A carta portanto é por um lado prova da deficiência da relação sexual entre o Rei e a Rainha mas por outro, prova da necessidade de gozo imposto pela pulsão, e portanto prova da relação sexual. Como conciliar essa questão? É Lacan quem nos dá a resposta ao dizer que a carta indica tudo que Freud desenvolveu, ou seja, que a carta não serve para a relação sexual mas para a relação sexuada (2009, p. 122).
Acentuando ainda mais o aspecto do gozo em seu ensino, nos diz que a relação sexual gira em torno do que está escrito (2009, p. 99) e ainda que o escrito é o gozo (2009, p. 121). Mas o escrito depende do inscritível. Temos portanto que estar atentos ao que é inscritível, é só com base nisso que podemos verificar alguma coisa. Tudo que Lacan traz por exemplo sobre a carta roubada de Poe só é importante por advir de uma rasura, ilegível a primeira vista (2009, p. 99), um ilegível no entanto, que apresenta um sentido. Esse é o valor da interpretação.

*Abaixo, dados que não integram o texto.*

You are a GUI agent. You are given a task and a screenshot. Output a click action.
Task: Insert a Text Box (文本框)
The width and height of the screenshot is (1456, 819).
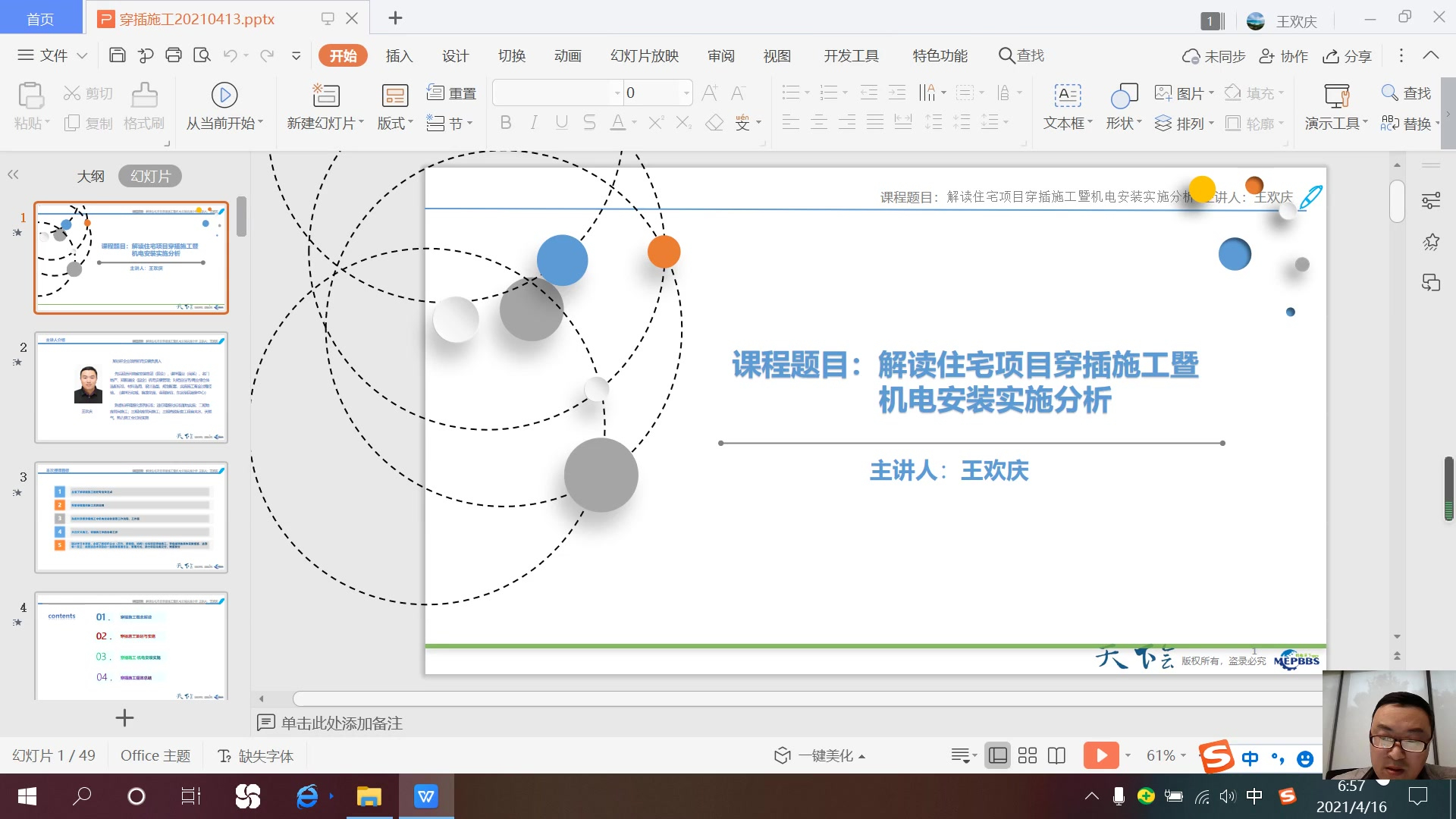coord(1067,96)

No caráter ficticio da linguagem há uma via de verificação que segundo Lacan, faz questão de captar o ponto em que a ficção tropeça e o que a detém (2009, p. 124). É por isso que a lógica vem a ter um papel importante no desenvolvimento das ciências e no pensamento de Lacan. A questão é que isso só é possível ao que é inscritível na linguagem. Isso é necessário para que a psicanálise, tal como a ciência, leve a letra do gozo para o muro da verificação.

Referências: LACAN, J. O seminário sobre “A carta roubada” In___ Escritos. Rio de Janeiro, RJ: Jorge Zahar, 1998. _____________O Seminário. Livro 18: De um discurso que não fosse semblante. Rio de Janeiro, Ed. Jorge Zahar, 2009. SAUSSURE, F. Curso de Linguística Geral. São Paulo, Ed. Cultrix, 1997.